Activity list –
**A)** In the article on the Tsukiji fish market relocation, reproduce the passage between "A specific date" and "round of complaints.", inclusive.
**B)** According to the article on the Tsukiji fish market relocation, how much of the supplementary budget will go toward contamination issues at Toyosu?
**C)** Continue the article on the Tsukiji fish market relocation from its final sentence.

Given text –
Tsukiji fish market move to be 'no earlier than' June 2018, says Tokyo Governor Yuriko Koike

Fishmongers inspecting bluefin tuna at Tsukiji fish market in Tokyo on Jan 5, 2017. PHOTO: AFP

TOKYO - Tsukiji, the ageing fish market that is also the world's busiest, will be relocated to its new waterfront site at Toyosu in June next year at the earliest, Tokyo Governor Yuriko Koike said on Monday (Aug 28).

This is the first time she has publicly indicated a timeframe for the move, originally intended for November last year but thwarted over pollution concerns. At one point, toxins such as benzene were routinely detected to be at least 100 times the approved limit at Toyosu, a former gas production plant, though recent readings have improved.

Ms Koike's comments on Monday were made at the Tokyo Metropolitan Assembly, which convened an extraordinary session for the first time in 39 years to debate a supplementary budget of 7.3 billion yen (S$90.6 million).

"We're expecting that by early June next year, the additional construction work and assessment by a panel of experts will be completed," she said. "The relocation will take place after that."

A specific date will be announced after this is ironed out with the market stallholders.

Of the sum, some 3 billion yen will be devoted to address contamination issues, including installing a new groundwater management system at Toyosu. Another 2.5 billion yen is intended to help shareholders prepare for the relocation.

The latest concerns - over mould - will also be addressed. This began spreading through Toyosu wholesale market this month after an unusually wet summer, prompting a fresh round of complaints.

[Records from a collection]
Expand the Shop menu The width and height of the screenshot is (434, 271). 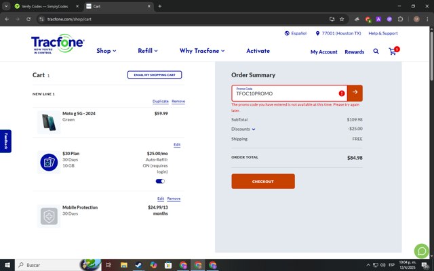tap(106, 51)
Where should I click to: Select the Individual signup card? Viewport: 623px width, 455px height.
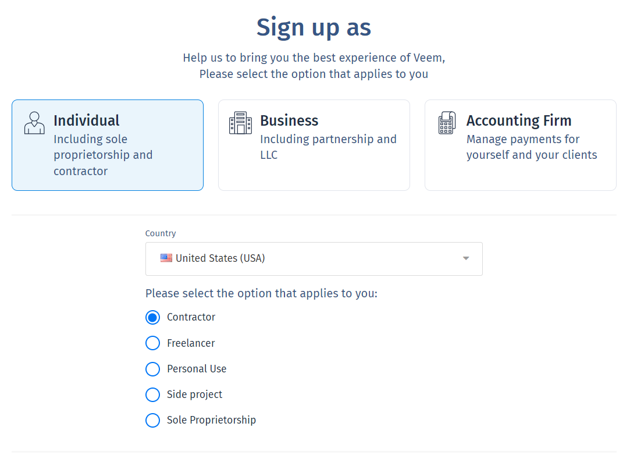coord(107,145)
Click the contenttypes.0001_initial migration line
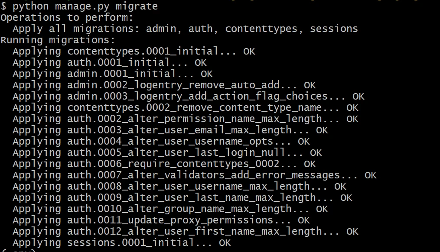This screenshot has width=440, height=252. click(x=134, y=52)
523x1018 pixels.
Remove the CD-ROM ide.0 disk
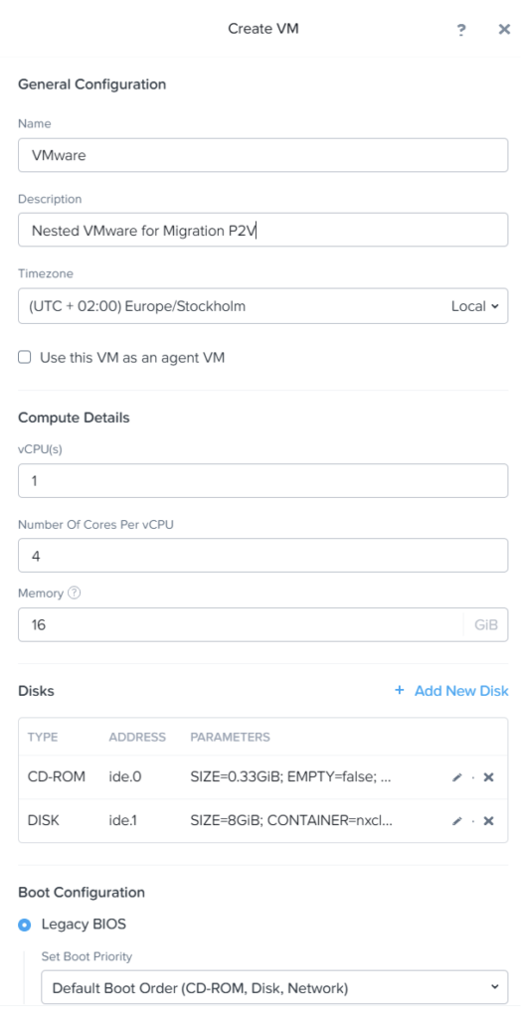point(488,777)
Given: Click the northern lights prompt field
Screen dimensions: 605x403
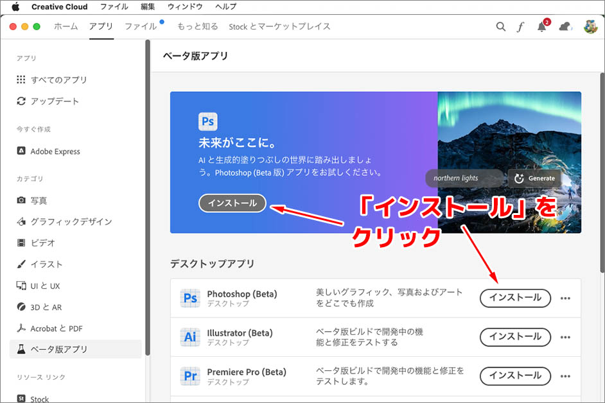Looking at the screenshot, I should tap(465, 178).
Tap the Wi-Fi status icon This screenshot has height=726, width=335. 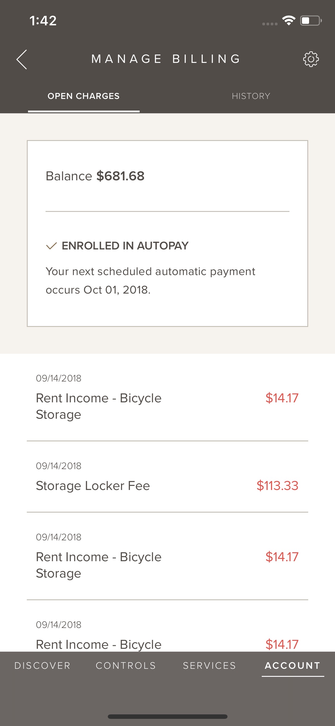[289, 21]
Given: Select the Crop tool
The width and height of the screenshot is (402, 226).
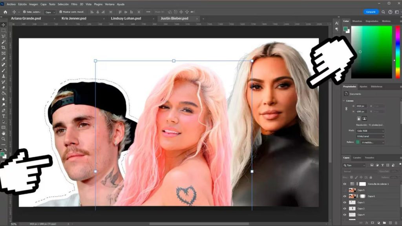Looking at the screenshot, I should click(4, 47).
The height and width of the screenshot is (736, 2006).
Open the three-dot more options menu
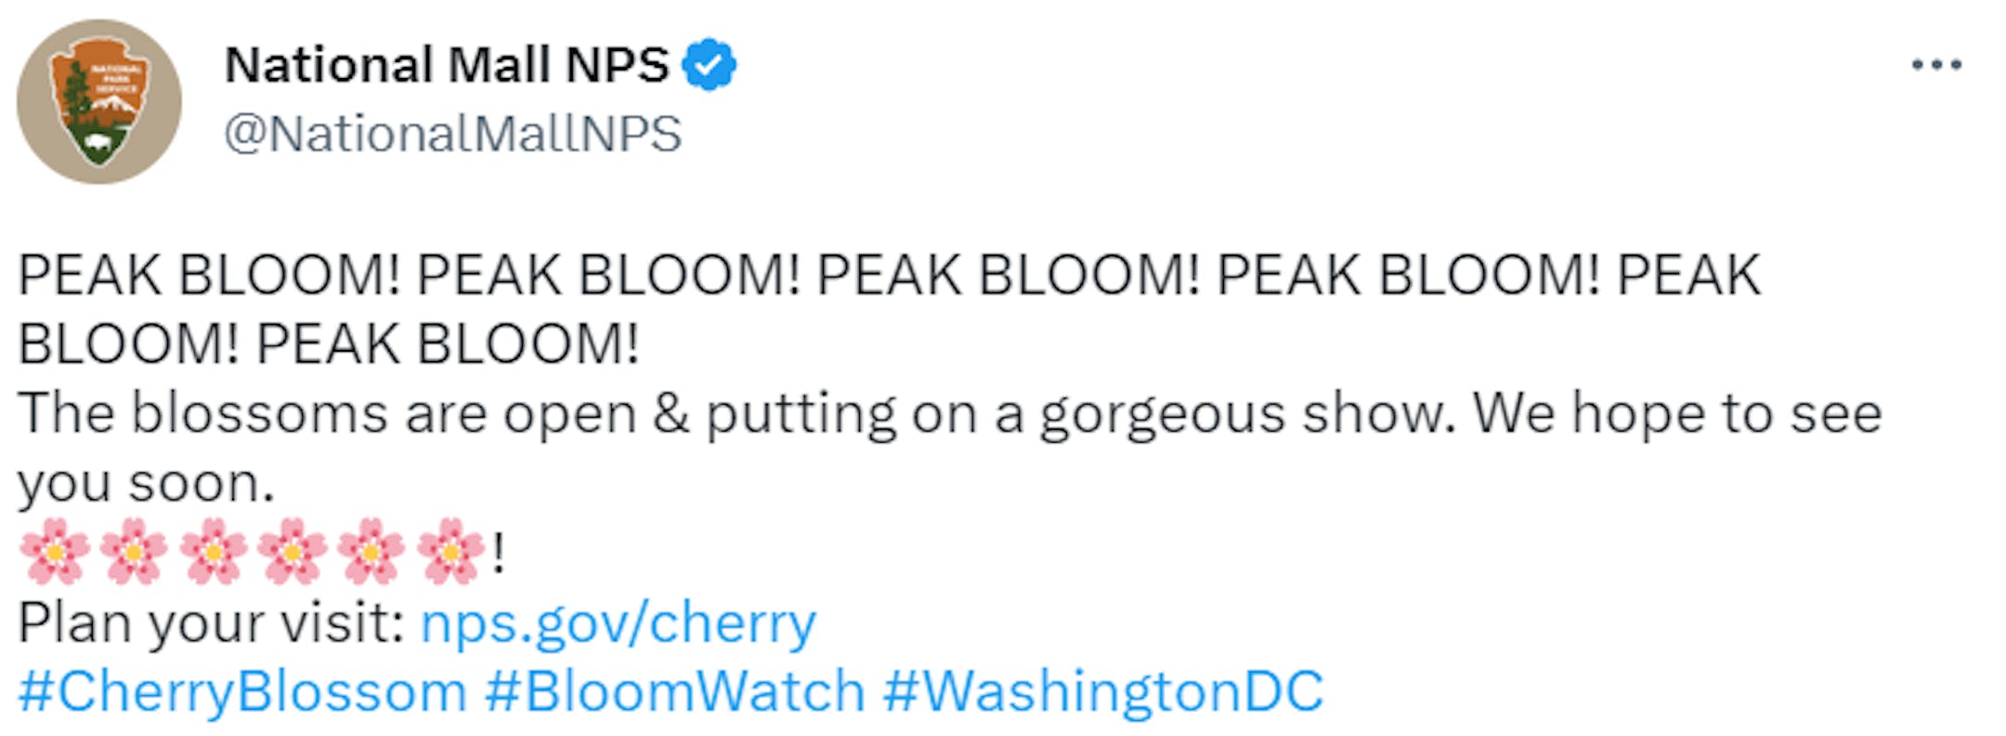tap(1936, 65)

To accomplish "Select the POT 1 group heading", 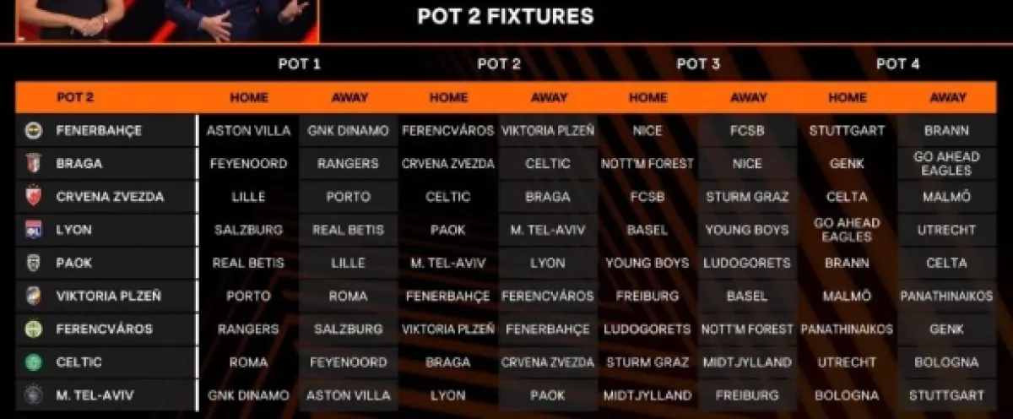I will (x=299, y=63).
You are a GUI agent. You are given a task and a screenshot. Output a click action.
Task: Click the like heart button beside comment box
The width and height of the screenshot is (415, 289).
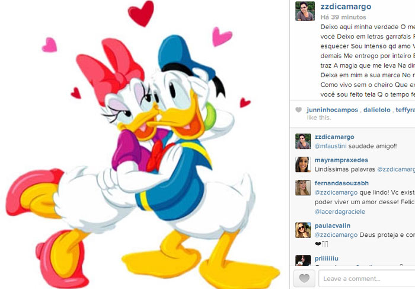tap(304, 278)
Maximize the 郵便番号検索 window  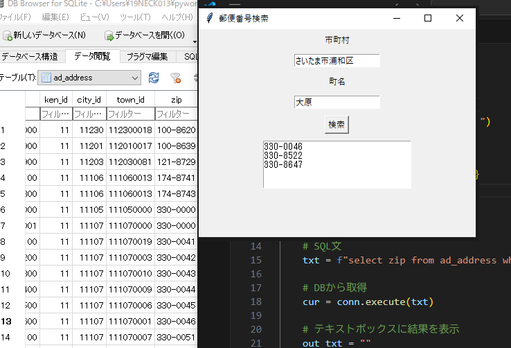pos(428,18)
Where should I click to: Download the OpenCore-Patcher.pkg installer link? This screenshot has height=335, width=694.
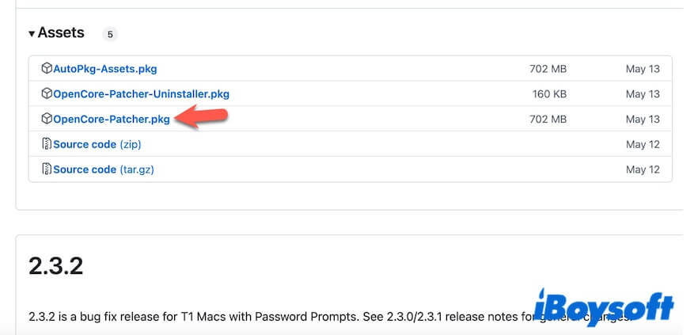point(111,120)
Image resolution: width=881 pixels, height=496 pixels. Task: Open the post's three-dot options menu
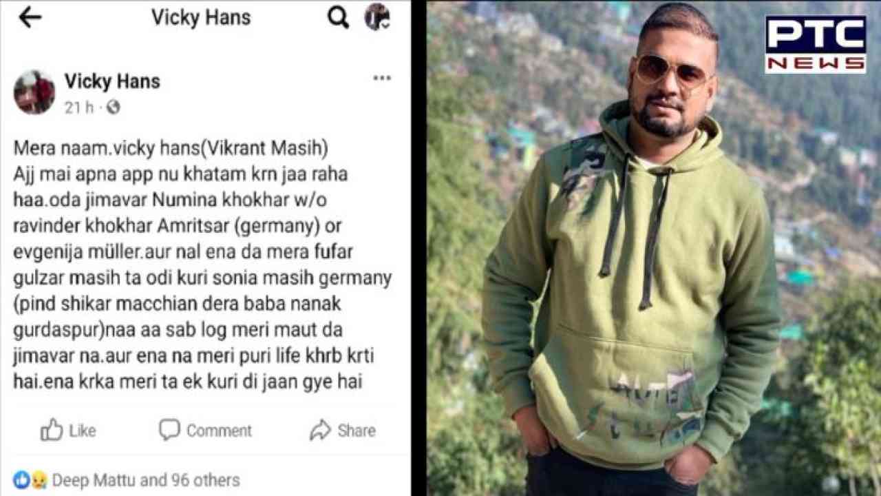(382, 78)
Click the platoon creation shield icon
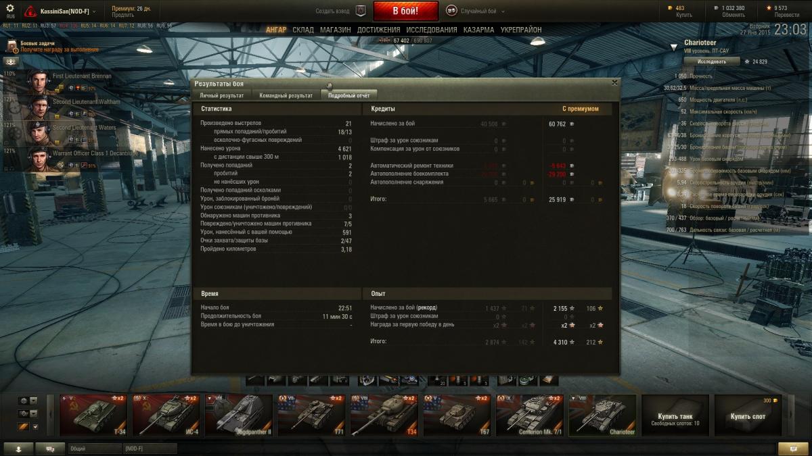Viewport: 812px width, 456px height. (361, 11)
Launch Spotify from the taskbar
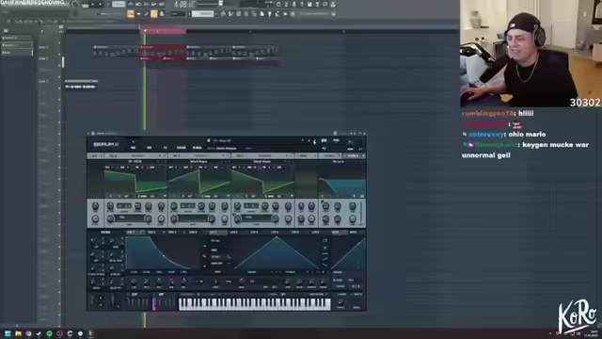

Per-task outputs –
**A)**
A specific date will be announced after this is ironed out with the market stallholders.

Of the sum, some 3 billion yen will be devoted to address contamination issues, including installing a new groundwater management system at Toyosu. Another 2.5 billion yen is intended to help shareholders prepare for the relocation.

The latest concerns - over mould - will also be addressed. This began spreading through Toyosu wholesale market this month after an unusually wet summer, prompting a fresh round of complaints.

**B)** Some 3 billion yen.

**C)**
The move to Toyosu will affect just the inner market of the revered 82-year-old site, which is famous for its hole-in-the-wall eateries and early morning auctions. Ms Koike said in June that it will eventually make a return in the form of a "food theme park" within five years to the current site near the Ginza shopping district.

It excludes the outer market, where a blaze that tore through seven buildings earlier this month took 15 hours to put out. The affected areas remain covered up with tarp, with "no photography" signs plastered.

Monday also marked the first time the new-look assembly has convened since Ms Koike led the Tomin First no Kai party to an overwhelming victory in polls last month, breaking the dominance of the ruling Liberal Democratic Party (LDP).

Ms Koike, who was herself elected in July last year, was aghast at inheriting a bureaucratic mess that has seen her predecessors take flak and several Tokyo government officials punished. Of primary concern was a missing 4.5m-deep layer of fresh soil that was required to protect the new site from toxins. In its place were hollow underground spaces, where rainwater could accumulate.

Costs to build and clean up Toyosu have already exceeded 600 billion yen.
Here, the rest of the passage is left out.